Dejamos de ser Letras para ser Filología, o sea, que volvimos a los análisis
de la lengua, de los textos, de manera ajena a la vida cultural y a la vida
real; a trabajar los textos como si fuesen autónomos y perteneciesen solo
al pasado. Se sovietizó la facultad. A la Universidad venían asesores
soviéticos con sus traductores, porque no sabían español, a explicar cómo
había que enseñar Lengua española y Literatura hispánica; a revisar los
planes de estudio. Después se implantó el más corto pero al parecer
renaciente reino de la metodología. Antes del 76 se había establecido la
homologación nacional de las carreras: los planes de estudio tenían que ser
idénticos, iguales en las tres universidades y ese igualitarismo académico
lastró los resultados de la Universidad de La Habana —aunque en realidad
siempre hicimos lo que nos pareció—, porque, en lugar de trazar metas más
altas para las otras dos, se nos forzó a bajar el listón de donde lo teníamos
a niveles inferiores, se nos forzó a ser todos iguales, igualitos...

En el 76 se vuelven a reunir Letras (Clásicas e Hispánicas), Lenguas


extranjeras, Periodismo y Bibliotecología. Ese es el periodo de la
metodología, que se extiende desde finales de los 70 hasta principios de los
80. Todavía es famosa la “Oda metodológica”, que Guillermo Rodríguez
Rivera compusiera en esos años.

Entre quienes más lucharon contra la metodología estuvimos los de Letras.

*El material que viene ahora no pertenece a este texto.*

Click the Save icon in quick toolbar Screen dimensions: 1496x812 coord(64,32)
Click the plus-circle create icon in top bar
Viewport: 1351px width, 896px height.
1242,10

Por fortuna, contamos con el apoyo de personalidades muy vinculadas a
Vicentina y a Graziella como Raúl Roa y Carlos Rafael Rodríguez, y eso se
acabó de un día para otro. Aunque al parecer es una especie de tiñosa
fénix…

Ya en los 80 vuelven a separarse Lenguas extranjeras, Bibliotecología y


Periodismo. Se recuperó, por iniciativa del Ministerio de Cultura, lo que había
sido la vieja Escuela de Letras y de Arte, solo que en la última reunión en la
que se determinó la restructuración de las carreras el ministro Armando Hart
la llamó de Artes y Letras, y perdimos su nombre antiguo de Letras y Arte.
Pero esta anteposición o posposición de un nombre u otro realmente no tiene
importancia, porque durante mucho tiempo todos nos seguimos llamando y
siendo llamados “la gente de Letras”, una especie rara, molesta, a veces un
tanto indisciplinada e inteligentemente protestona dentro de la fauna
universitaria. Lamento mucho que esa fauna esté prácticamente extinguida
y que a los supervivientes ya no nos quede la capacidad de reproducirnos.

Testimonio ofrecido a La Jiribilla el 13 de septiembre de 2012 a propósito del aniversario


50 de la Escuela de Letras de la Universidad de La Habana.